LEWISTON — As he wound up a two-hour campaign swing through downtown, Gov. Paul LePage said what he’d like to do when he leaves the state’s top job is to teach economics and politics at a university.

“I’m so glad I’m going to be done” in a year, the two-term, lame-duck governor said.

After ruling out a U.S. Senate run, he said that either teaching or going to work for a company would interest him most after he leaves office.

Though the governor is heading to the White House next week for a Christmas party, he said he’s not going to jump into the 2018 race against U.S. Sen. Angus King, a Maine independent.

LePage dismissed a story in The Washington Post this week that said President Donald Trump planned to ask him to take on King.

“That’s fake news,” LePage said, adding that Trump hasn’t asked him about it and that he’s not going to do it, anyway.


“A man has to know his limitations,” the governor said. “And I’m a doer. The Senate does nothing.”

Besides, LePage said, “I like being married.”

Even so, LePage hailed the prospect of Congress approving a controversial $1.5 trillion tax bill.

“The American people deserve a tax break,” he said. “Americans spend their money better than government does.”

The governor said that Maine businesses that are struggling to find workers should consider recruiting some in Puerto Rico, where many are skilled and bilingual. He offered the state’s help if any are interested in pursuing the idea.

“They’re having a tough time down there” after taking a beating from two hurricanes, LePage said, and many Puerto Ricans may be willing to move for a good job in Maine.


LePage made one of his increasingly rare public outings Thursday to campaign for Shane Bouchard, one of two mayoral contenders on Tuesday’s runoff ballot.

The governor gulped down one hot dog at the 110-year-old Simones’ Hot Dog Stand, a longtime favorite for politicking candidates, and talked with patrons and journalists. Afterward he toured the Argo Marketing Group on Lisbon Street with its owner, Auburn Mayor Jason Levesque.

Along the way, LePage used every opportunity to plug Bouchard, who has strong backing from Republicans. His opponent, Ben Chin, has the support of Democrats in the officially nonpartisan race.

LePage, Bouchard and Levesque each criticized Chin for some leaked internal campaign emails in which he described some of  the voters he met going to door to door as racists.

“The people of Lewiston are not racists, despite what Ben Chin says,” the governor said. The Lewiston native said he was offended by Chin’s words.

Chin said later that LePage “is the last person in the world who should be lecturing anybody” about language. Chin said that everyone can see from his emails that he only described a few voters he met and never called the community or any neighborhood racist.


Bouchard said one reason people should vote for him over Chin is that he has “an open line of communication” with LePage and will make sure he maintains one with whomever succeeds him.

“A leader has to be able to put politics aside,” Bouchard said.

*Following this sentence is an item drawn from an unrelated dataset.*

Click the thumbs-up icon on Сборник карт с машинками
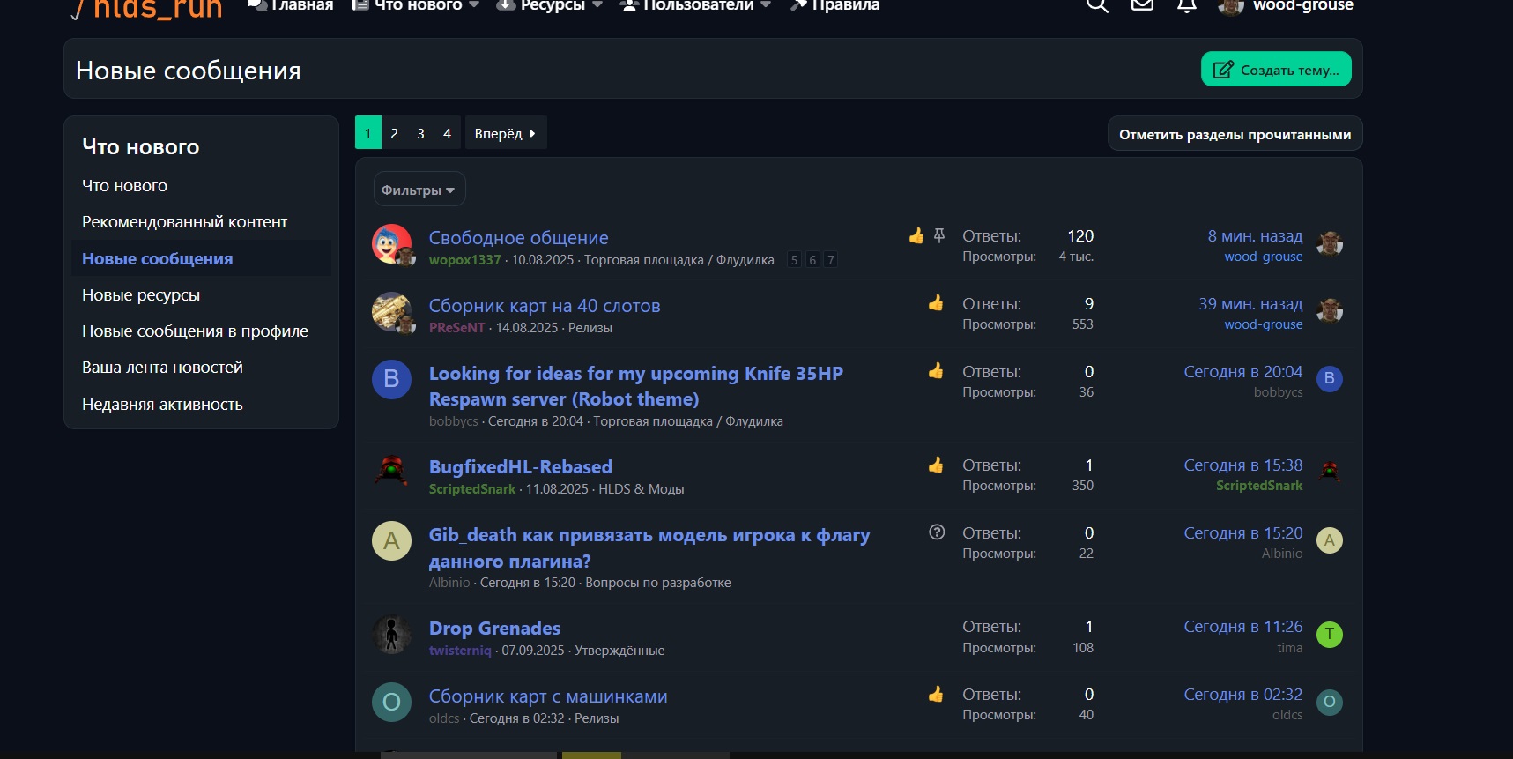This screenshot has width=1513, height=759. (936, 695)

Chin said that “no one has good relations with the governor” for long unless they do “exactly what he wants, no matter how bizarre or inconsistent” it may be.

It’s important “to take a stand and have principled disagreements” as well, Chin said. “It’s not about kissing up to the governor. It’s about articulating what our city needs.”

LePage talked about a wide range of issues as he chatted with reporters, politicians and potential voters.

He said that as soon as he gets a list of three people who could serve as sheriff of Oxford County from Democrats there, he’ll pick one of them the next day.


LePage said he would love to see Republican U.S. Senate hopeful Eric Brakey of Auburn defeat King next year but isn’t sure the challenger can pull it off.

He said people on the left side of the political spectrum are intolerant of those who disagree with them. He said they trash those who have a different approach on the issues of the day.

“We’re the most tolerant of all,” LePage told Bouchard and Levesque.

The governor also expressed concern that America’s “internal character” may fade and the country could fail as so many have before it, from China to the Ottoman Empire to Great Britain.

“It’s what destroys every civilization,” LePage said.

LePage also urged people to abandon the press.


“You guys have to stop reading newspapers,” he told one woman. “It’s all fake.”

One place the governor won’t be getting his news is Twitter, the president’s favorite.

“I don’t know what Twitter is,” LePage said. “They keep me off of it.”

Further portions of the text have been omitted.